Re: Recovery inconsistencies, standby much larger than primary

From: Tom Lane <tgl(at)sss(dot)pgh(dot)pa(dot)us>
To: Andres Freund <andres(at)2ndquadrant(dot)com>
Cc: Greg Stark <stark(at)mit(dot)edu>, PostgreSQL-development <pgsql-hackers(at)postgresql(dot)org>
Subject: Re: Recovery inconsistencies, standby much larger than primary
Date: 2014-02-15 03:30:45
Message-ID: 31058.1392435045@sss.pgh.pa.us
Views: Raw Message | Whole Thread | Download mbox | Resend email
Thread:
Lists: pgsql-hackers

Andres Freund <andres(at)2ndquadrant(dot)com> writes:
> On 2014-02-14 20:46:01 +0000, Greg Stark wrote:
>> Going over this I think this is still a potential issue:
>> On 31 Jan 2014 15:56, "Andres Freund" <andres(at)2ndquadrant(dot)com> wrote:
>>> I am not sure that explains the issue, but I think the redo action for
>>> truncation is not safe across crashes. A XLOG_SMGR_TRUNCATE will just
>>> do a smgrtruncate() (and then mdtruncate) which will iterate over the
>>> segments starting at 0 till mdnblocks()/segment_size and *truncate* but
>>> not delete individual segment files that are not needed anymore, right?
>>> If we crash in the midst of that a new mdtruncate() will be issued, but
>>> it will get a shorter value back from mdnblocks().

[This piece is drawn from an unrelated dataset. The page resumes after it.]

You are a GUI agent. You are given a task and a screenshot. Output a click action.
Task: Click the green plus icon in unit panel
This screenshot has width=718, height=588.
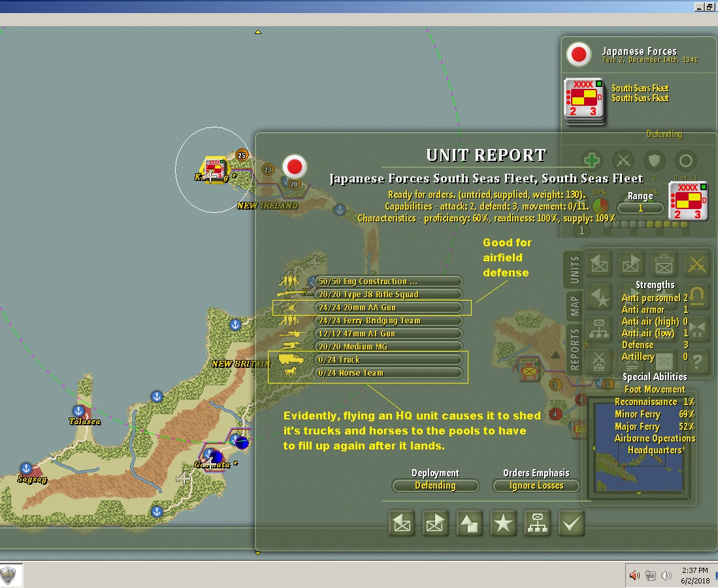[x=592, y=161]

>> I'm not too familiar with md.c but my reading of the code is that we
>> truncate the files in reverse order?

> That's what I had assumed as well, but it doesn't look that way:

No, it's deleting forward.

We could probably fix things so it deleted backwards; it'd be a tad
tedious because the list structure isn't organized that way, but we
could do it. Not sure if that's good enough though. If you don't
want to assume the filesystem metadata is coherent after a crash,
we might have nonzero-size segments after zero-size ones, even if
the truncate calls had been issued in the right order.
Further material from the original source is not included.